# [TRY IT]
What you need to do is retype every entry exactly as written.

# [PROVIDED MATERIAL]

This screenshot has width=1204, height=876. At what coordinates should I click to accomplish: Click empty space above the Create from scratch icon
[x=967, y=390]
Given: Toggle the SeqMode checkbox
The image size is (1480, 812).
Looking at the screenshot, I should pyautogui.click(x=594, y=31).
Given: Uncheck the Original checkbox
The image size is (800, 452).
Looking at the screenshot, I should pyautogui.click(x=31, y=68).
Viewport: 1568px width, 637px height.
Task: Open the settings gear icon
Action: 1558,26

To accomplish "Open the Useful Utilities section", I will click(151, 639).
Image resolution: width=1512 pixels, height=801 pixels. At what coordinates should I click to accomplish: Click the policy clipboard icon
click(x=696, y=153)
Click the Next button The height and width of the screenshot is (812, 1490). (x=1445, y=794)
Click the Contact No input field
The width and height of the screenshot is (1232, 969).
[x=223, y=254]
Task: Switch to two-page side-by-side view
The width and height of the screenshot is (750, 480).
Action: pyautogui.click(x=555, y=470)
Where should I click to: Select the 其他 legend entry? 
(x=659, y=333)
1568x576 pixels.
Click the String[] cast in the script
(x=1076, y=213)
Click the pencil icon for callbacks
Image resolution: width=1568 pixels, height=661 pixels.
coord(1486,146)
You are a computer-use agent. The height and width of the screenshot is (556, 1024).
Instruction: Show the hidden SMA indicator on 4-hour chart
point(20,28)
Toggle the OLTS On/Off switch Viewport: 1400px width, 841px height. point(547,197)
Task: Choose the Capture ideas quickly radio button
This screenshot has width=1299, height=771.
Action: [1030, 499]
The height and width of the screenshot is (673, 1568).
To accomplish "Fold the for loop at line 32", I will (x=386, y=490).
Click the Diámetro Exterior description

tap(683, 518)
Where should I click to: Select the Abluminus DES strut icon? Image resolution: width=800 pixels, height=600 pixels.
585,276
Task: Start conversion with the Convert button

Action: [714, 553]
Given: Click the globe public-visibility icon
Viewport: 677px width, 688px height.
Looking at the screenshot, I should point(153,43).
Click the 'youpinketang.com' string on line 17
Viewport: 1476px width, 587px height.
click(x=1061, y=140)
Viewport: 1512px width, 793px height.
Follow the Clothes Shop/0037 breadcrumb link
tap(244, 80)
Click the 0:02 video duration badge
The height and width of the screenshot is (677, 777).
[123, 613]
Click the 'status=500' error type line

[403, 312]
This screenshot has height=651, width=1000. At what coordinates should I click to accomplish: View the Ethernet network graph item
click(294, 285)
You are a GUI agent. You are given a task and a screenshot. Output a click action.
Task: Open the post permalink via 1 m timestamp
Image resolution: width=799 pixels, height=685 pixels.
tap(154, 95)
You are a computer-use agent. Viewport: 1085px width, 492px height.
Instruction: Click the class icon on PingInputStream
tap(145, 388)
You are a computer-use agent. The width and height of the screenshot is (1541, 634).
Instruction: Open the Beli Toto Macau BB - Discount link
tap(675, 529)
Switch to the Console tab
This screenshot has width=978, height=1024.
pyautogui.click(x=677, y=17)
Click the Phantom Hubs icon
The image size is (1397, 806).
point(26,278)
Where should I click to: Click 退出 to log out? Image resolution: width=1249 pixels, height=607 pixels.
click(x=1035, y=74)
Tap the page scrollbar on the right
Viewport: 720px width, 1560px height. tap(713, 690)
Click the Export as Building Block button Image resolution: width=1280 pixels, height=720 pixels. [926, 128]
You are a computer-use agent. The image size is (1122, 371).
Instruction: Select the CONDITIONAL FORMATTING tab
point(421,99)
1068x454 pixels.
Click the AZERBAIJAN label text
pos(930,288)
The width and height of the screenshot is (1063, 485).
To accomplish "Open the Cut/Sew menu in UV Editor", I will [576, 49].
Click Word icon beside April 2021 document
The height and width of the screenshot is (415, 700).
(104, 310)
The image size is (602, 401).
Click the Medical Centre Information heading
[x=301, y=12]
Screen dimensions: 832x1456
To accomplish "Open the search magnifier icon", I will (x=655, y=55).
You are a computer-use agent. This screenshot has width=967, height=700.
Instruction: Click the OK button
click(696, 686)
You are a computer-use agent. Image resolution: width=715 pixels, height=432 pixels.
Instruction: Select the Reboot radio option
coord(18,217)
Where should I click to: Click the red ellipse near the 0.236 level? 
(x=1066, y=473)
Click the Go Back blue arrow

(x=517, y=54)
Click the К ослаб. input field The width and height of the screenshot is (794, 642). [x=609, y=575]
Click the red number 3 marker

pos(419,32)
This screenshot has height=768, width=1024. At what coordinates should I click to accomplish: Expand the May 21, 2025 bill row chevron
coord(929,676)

# [OUTPUT OF THE EXERCISE]
This screenshot has width=1204, height=876. At what coordinates should I click to accomplish: Click empty space above the Create from scratch icon
[x=967, y=390]
Given: Toggle the SeqMode checkbox
The image size is (1480, 812).
Looking at the screenshot, I should pyautogui.click(x=594, y=31).
Given: Uncheck the Original checkbox
The image size is (800, 452).
Looking at the screenshot, I should pyautogui.click(x=31, y=68).
Viewport: 1568px width, 637px height.
Task: Open the settings gear icon
Action: 1558,26

To accomplish "Open the Useful Utilities section", I will click(151, 639).
Image resolution: width=1512 pixels, height=801 pixels. At what coordinates should I click to accomplish: Click the policy clipboard icon
click(x=696, y=153)
Click the Next button The height and width of the screenshot is (812, 1490). (x=1445, y=794)
Click the Contact No input field
The width and height of the screenshot is (1232, 969).
[x=223, y=254]
Task: Switch to two-page side-by-side view
The width and height of the screenshot is (750, 480).
Action: pyautogui.click(x=555, y=470)
Where should I click to: Select the 其他 legend entry? 
(x=659, y=333)
1568x576 pixels.
Click the String[] cast in the script
(x=1076, y=213)
Click the pencil icon for callbacks
Image resolution: width=1568 pixels, height=661 pixels.
coord(1486,146)
You are a computer-use agent. The height and width of the screenshot is (556, 1024).
Instruction: Show the hidden SMA indicator on 4-hour chart
point(20,28)
Toggle the OLTS On/Off switch Viewport: 1400px width, 841px height. point(547,197)
Task: Choose the Capture ideas quickly radio button
This screenshot has width=1299, height=771.
Action: [1030, 499]
The height and width of the screenshot is (673, 1568).
To accomplish "Fold the for loop at line 32", I will (x=386, y=490).
Click the Diámetro Exterior description

tap(683, 518)
Where should I click to: Select the Abluminus DES strut icon? Image resolution: width=800 pixels, height=600 pixels.
585,276
Task: Start conversion with the Convert button

Action: [714, 553]
Given: Click the globe public-visibility icon
Viewport: 677px width, 688px height.
Looking at the screenshot, I should point(153,43).
Click the 'youpinketang.com' string on line 17
Viewport: 1476px width, 587px height.
click(x=1061, y=140)
Viewport: 1512px width, 793px height.
Follow the Clothes Shop/0037 breadcrumb link
tap(244, 80)
Click the 0:02 video duration badge
The height and width of the screenshot is (677, 777).
[123, 613]
Click the 'status=500' error type line

[403, 312]
This screenshot has height=651, width=1000. At what coordinates should I click to accomplish: View the Ethernet network graph item
click(294, 285)
You are a GUI agent. You are given a task and a screenshot. Output a click action.
Task: Open the post permalink via 1 m timestamp
Image resolution: width=799 pixels, height=685 pixels.
tap(154, 95)
You are a computer-use agent. Viewport: 1085px width, 492px height.
Instruction: Click the class icon on PingInputStream
tap(145, 388)
You are a computer-use agent. The width and height of the screenshot is (1541, 634).
Instruction: Open the Beli Toto Macau BB - Discount link
tap(675, 529)
Switch to the Console tab
This screenshot has width=978, height=1024.
pyautogui.click(x=677, y=17)
Click the Phantom Hubs icon
The image size is (1397, 806).
point(26,278)
Where should I click to: Click 退出 to log out? Image resolution: width=1249 pixels, height=607 pixels.
click(x=1035, y=74)
Tap the page scrollbar on the right
Viewport: 720px width, 1560px height. tap(713, 690)
Click the Export as Building Block button Image resolution: width=1280 pixels, height=720 pixels. [926, 128]
You are a computer-use agent. The image size is (1122, 371).
Instruction: Select the CONDITIONAL FORMATTING tab
point(421,99)
1068x454 pixels.
Click the AZERBAIJAN label text
pos(930,288)
The width and height of the screenshot is (1063, 485).
To accomplish "Open the Cut/Sew menu in UV Editor", I will [576, 49].
Click Word icon beside April 2021 document
The height and width of the screenshot is (415, 700).
(104, 310)
The image size is (602, 401).
Click the Medical Centre Information heading
[x=301, y=12]
Screen dimensions: 832x1456
To accomplish "Open the search magnifier icon", I will (x=655, y=55).
You are a computer-use agent. This screenshot has width=967, height=700.
Instruction: Click the OK button
click(696, 686)
You are a computer-use agent. Image resolution: width=715 pixels, height=432 pixels.
Instruction: Select the Reboot radio option
coord(18,217)
Where should I click to: Click the red ellipse near the 0.236 level? 
(x=1066, y=473)
Click the Go Back blue arrow

(x=517, y=54)
Click the К ослаб. input field The width and height of the screenshot is (794, 642). [x=609, y=575]
Click the red number 3 marker

pos(419,32)
This screenshot has height=768, width=1024. At what coordinates should I click to accomplish: Expand the May 21, 2025 bill row chevron
coord(929,676)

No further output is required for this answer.